Most countries in the world have a central bank whose main role is to maintain economic stability by overseeing interest rates, issuing bank notes and managing interest rates. Our “central bank” is known as the Reserve Bank of Australia (RBA). On the first Tuesday of every month, except for January, the RBA board meets to determine whether it should change the official cash rate.But what does this mean for us? And should we be concerned about future increases in rates?
Below I have answered frequently asked questions about the RBA and its very important role.
What is the cash rate?
The cash rate is the rate at which the RBA provides overnight loans to commercial banks and the setting of this rate is one of the RBA’s most important roles. When this rate is changed, it has a flow-on effect to the rest of the economy as it directly affects how much people can borrow, the incentives to spend or to save and the actions of businesses. For this reason, it’s a tool used to help maintain stability in the economy.
The official cash rate is at 1.5 per cent (a record low)
Why does the RBA increase or decrease the official cash rate?
The interest rate is a tool used by the RBA to make changes in the Australian economy. Lowering interest rates makes it more attractive to take on more debt and invest, because repayments on the amount borrowed are smaller. Cutting rates gets the economy going again it helps jobs and investment which drive the national economy.
The opposite is true when the RBA lift’s interest rates, this restricts our spending because we are paying more off our debt and have less “expendable income”. When the RBA raises interest rates, it is worried about inflation. The target is to have inflation at 2 to 3 per cent on average. Currently, inflation is low at 1.5%.
If the RBA keeps rates on hold, it is because they are happy with how the economy is tracking or they are waiting for more data to see where it is heading.

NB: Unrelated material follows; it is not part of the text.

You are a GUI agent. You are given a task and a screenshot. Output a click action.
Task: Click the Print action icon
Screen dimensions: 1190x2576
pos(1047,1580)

Just a few of the factors the RBA takes into consideration when deciding on interest rates are:
Why has the housing market become such a big focus?
During the past three years, the housing market in the major cities – particularly in Sydney – has been a focus of the RBA.

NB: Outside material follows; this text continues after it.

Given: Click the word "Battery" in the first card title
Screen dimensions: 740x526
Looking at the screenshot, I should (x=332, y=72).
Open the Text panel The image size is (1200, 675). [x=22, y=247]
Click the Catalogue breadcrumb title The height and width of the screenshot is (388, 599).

In 2016, even then RBA governor Glenn Stevens admitted Sydney’s house price growth caused him some discomfort and needed to be weighed up against the rest of the economy when making rate decisions. The reason for this is the clear relationship between the cash rate, housing construction and property prices. When interest rates are low, more people can afford to build, which increases construction jobs, which has a flow on effect to the rest of the economy. This is usually an ideal outcome for the RBA when cutting rates, as it helps boost employment.
Low interest rates don’t just allow people to borrow more to buy and build new properties, they can afford to spend more on established homes. This “side effect” can push prices up. When we have nothing left after paying the mortgage and bills, we can’t go out and spend, so if our personal debt levels are too high it can prevent economic growth. It’s a two-way street, housing has an impact on the economy, but interest rates also impact on housing.

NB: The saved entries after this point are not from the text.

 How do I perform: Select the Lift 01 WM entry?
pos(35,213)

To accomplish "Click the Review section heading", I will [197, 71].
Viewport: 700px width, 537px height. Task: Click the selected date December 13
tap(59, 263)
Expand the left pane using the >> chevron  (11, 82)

The RBA is aware that when it cuts rates it will stimulate housing, but it’s interested in the total economic picture for Australia. The latest price boom in capital cities, in particular Sydney, has largely been driven by the fundamental of supply and demand – fewer homes were built for several years, high rates of immigration and higher rents. When you add lower interest rates to the mix, you have the ingredients for a house price boom.
How does this affect me?
For those who aren’t in the housing market, it can seem as though the changes in interest rates are irrelevant to their everyday life. However, all Australians are directly or indirectly affected by the RBA’s decisions.
If you’re a “saver” with money in the bank, you will tend to find the interest rate on your savings declining when the official cash rate is dropped. This concerns retirees and first-home buyers in particular, as well as those who have additional funds sitting in a savings account as a cash investment.
If the RBA reduces interest rates, people are forced to look at non-cash investments to maintain the same return. These non-cash investments include the sharemarket, and the housing market – meaning those who can afford to buy are more likely to jump into an investment property. This can cause prices to rise, leading to an even more difficult situation for first-time buyers. But if you’re a home owner, this can have the direct opposite impact – you pay less each month in your mortgage repayment.
Rising interest rates have an opposite effect – savers are better off, but those repaying loans on a variable rate will find the cost of holding on to debt increasing.
It’s also worth noting that lenders have been increasingly out of step with the official cash rate since 2008, at times increasing their standard variable rates even when the RBA has not changed rates.